Daí que indicar a importância na capacitação em mecanismos de leitura corporal parece importante ao agente processual que não queira desprezar sinais — postura corporal, gestual e expressões faciais — que podem modificar a tática, por exemplo, no decorrer de um depoimento judicial. Além do que, no próprio comportamento processual do jogador/julgador, a postura, o gestual, as expressões, os olhares, enfim, o modo como se apresenta para interação pode alterar o resultado (Efeito Borboleta).

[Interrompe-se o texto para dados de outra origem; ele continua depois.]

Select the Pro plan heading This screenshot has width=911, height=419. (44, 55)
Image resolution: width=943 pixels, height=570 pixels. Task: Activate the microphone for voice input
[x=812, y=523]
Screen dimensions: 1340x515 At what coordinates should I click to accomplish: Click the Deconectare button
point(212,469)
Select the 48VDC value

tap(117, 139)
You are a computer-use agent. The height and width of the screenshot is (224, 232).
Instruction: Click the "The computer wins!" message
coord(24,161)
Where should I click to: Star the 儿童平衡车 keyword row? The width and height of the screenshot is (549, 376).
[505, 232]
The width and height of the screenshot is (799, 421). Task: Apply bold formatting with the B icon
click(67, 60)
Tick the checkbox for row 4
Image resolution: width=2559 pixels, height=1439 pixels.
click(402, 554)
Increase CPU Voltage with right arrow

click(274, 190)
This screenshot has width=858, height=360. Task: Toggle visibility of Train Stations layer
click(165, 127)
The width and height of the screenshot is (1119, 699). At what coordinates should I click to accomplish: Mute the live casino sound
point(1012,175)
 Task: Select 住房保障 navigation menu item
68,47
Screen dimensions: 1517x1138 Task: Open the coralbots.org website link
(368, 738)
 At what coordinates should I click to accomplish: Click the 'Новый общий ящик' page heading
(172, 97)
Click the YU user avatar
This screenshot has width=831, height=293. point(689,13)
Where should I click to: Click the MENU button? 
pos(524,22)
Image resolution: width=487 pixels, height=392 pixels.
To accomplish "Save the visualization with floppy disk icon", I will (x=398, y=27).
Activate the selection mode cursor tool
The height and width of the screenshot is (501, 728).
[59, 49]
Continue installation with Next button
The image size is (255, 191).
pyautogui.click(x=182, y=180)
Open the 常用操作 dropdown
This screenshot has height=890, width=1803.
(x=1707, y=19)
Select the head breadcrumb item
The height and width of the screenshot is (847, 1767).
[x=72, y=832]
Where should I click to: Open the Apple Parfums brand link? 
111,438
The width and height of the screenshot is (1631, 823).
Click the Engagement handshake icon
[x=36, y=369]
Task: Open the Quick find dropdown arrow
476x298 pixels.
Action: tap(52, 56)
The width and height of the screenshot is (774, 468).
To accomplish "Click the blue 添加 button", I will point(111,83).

Pode-se objetar, de plano, que o domínio da linguagem corporal serve à manipulação. Entretanto, a linguagem corporal é prática comum nas abordagens e interrogatórios policiais e judiciais, fazendo com que, ao dominar a temática, possamos preparar-nos melhor para enfrentar quem usa ou não, no limite da ética. Afinal, caso você enfrente um jogador/julgador que as domina (ou acredita nelas), não saberá nem sequer que está sendo manipulado. Esse viés, então, fornece mecanismos para contingenciar a manipulação e compreender como o corpo, queiramos ou não, diz.

Não se trata de um dicionário em que uma ação isoladamente implique em conclusões, pois isso seria adotar uma postura selvagem e de um indutivismo ingênuo. Podemos, em todos os casos, todavia, ficar atento a três fatores: (a) qual o meu efeito sobre os padrões de percepção dos demais?; (b) quais indicativos corporais a testemunha, jogador, julgador fornecem e com que objetivos (conscientes ou não)?; e (c) qual o ambiente (amigável/hostil — depoente eventual/depoente profissional) em que a interação se desenvolve?

Ao contrário das palavras, somos capazes de controlar conscientemente pequena parcela da linguagem corporal, embora possamos ensaiar e treinar para mentir, inclusive com utilização de doping (drogas etc.). A relação entre o que se diz e se faz pode se dar: a) pela confirmação (são coerentes); b) a linguagem corporal substitui ao dito (o corpo se expressa sem fala); e c) pela negação (são incoerentes)[6]. No primeiro caso, o depoimento da vítima angustiada em conformidade com sua postura corporal, enquanto no segundo, muito comum, aliás, no decorrer do júri, o jurado balança a cabeça positiva ou negativamente, e, no terceiro, o corpo se manifesta ao contrário.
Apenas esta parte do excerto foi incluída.